Monday, February 14, 2011

Ohio class warfare case study has national implications

FOXNews opinionater turned Ohio Governor John Kasich and his GOP henchmen want to fire Ohio state employees and cut the salaries and benefits of those who remain. Taking Rahm Emanuel's advice never to let a good crisis go to waste, Kasich is using Ohio's projected $8 billion budget deficit as a pretext to fire teachers and cripple unions. Among the provisos which he supports are an end to collective bargaining and binding arbitration for public-sector employees, automatic 1-year continuation of outgoing contracts in the case of a dispute, and making it illegal for them to strike. This despite that fact that strikes in Ohio are extremely rare, and since 2008 binding arbitration has resolved fewer than 2 percent of public labor disputes.

Indeed, an irrefutable study on Ohio's labor force by Rutgers University professor Jeffrey H. Keefe shows that public-service workers are actually underpaid 3.3 percent compared to private-sector workers of similar education and hours worked.

Moreover, according to the 35,000-member Ohio Civil Service Employees Association, state workers have taken five pay cuts in the last nine years and saved Ohio $250 million in its current contract alone.

On February 9 at the first reading of SB5, more than 1,000 firefighters, police, corrections officers and other public workers stormed Ohio's Statehouse in opposition. Why so upset? Because the bill, proposed by GOP State Senator Shannon Jones – which Gov. Kasich said "of course" he supports – would eliminate: (1) collective bargaining for all state workers, including those at universities; (2) binding arbitration for local police officers and firefighters, who also could not strike; (3) health insurance as part of labor negotiations, and require government workers to pay at least 20 percent of the cost; and (4) automatic pay increases and mandatory sick days for teachers from state law.

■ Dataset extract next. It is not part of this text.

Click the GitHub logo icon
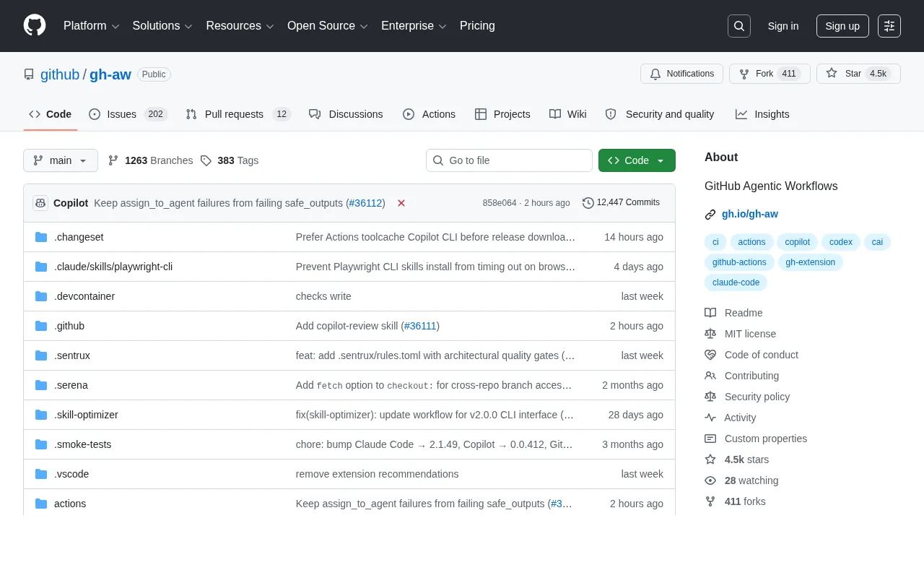 pos(35,25)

The Ohio Tea Parties and the rest of the GOP state apparatus naturally support the bill, as they believe that all union members, especially public union members, are lazy and overpaid compared to lean, mean private-sector, non-union workers. And of course state employees and union members tend to vote Democrat precisely because they know Republicans have it in for them -- which makes the GOP hate them even more. Ohio's Tea Partiers are counter-mobilizing as this goes to post.

Yes, state workers' compensation makes up about 1/3 of most states' operating budgets, but in fact recent state budget shortfalls are due to the Great Recession with resulting lower tax receipts and higher demand for state services like Medicaid and unemployment benefits -- not any sudden increas in spending on state salaries. And the more ominous problem of unfunded state retirement benefits -- which Newt Gingrich and other Republicans lately argue calls for national legislation to allow states to declare bankruptcy and erase their liabilities to state workers, bond markets be damned -- has been building up for years. The Wall Street crash just made it worse. State workers are not actuaries, accountants, or elected legislators charged with a fiduciary duty to prudently set aside and invest these funds. Therefore, it is completely unfair to attribute the states' fiscal irresponsibility to everyday state workers. (Source: http://www.nationalaffairs.com/publications/detail/the-states-in-crisis)

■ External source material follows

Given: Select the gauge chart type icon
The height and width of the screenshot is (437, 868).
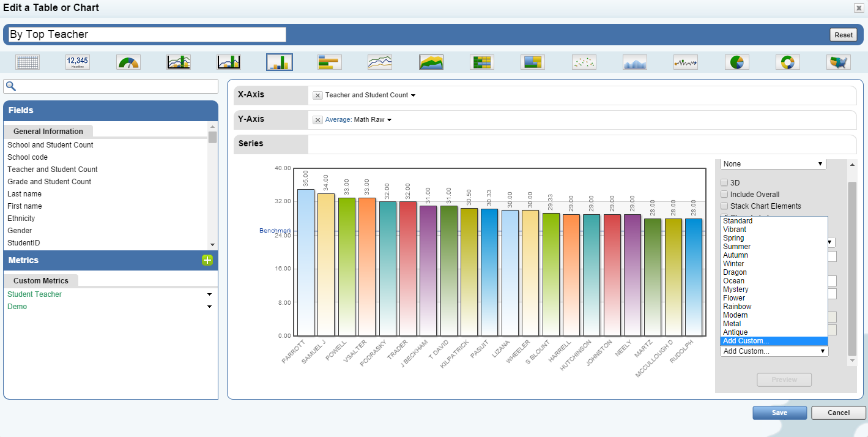Looking at the screenshot, I should [128, 62].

Republicans will cut public-sector jobs and wages and cripple public unions in the bad times in the name of balanced budgets -- but does anybody seriously think they're going to undo all that when the economy recovers? No, these "emergency" measures will be permanent. Conservative idealogues smell blood and they're going in for the kill. They are patient but ruthless hunters; now is their time to pounce.

This death struggle is being waged in other budget-strapped states, which show a similar picture as described above.

Ohioans, Americans, don't let them win!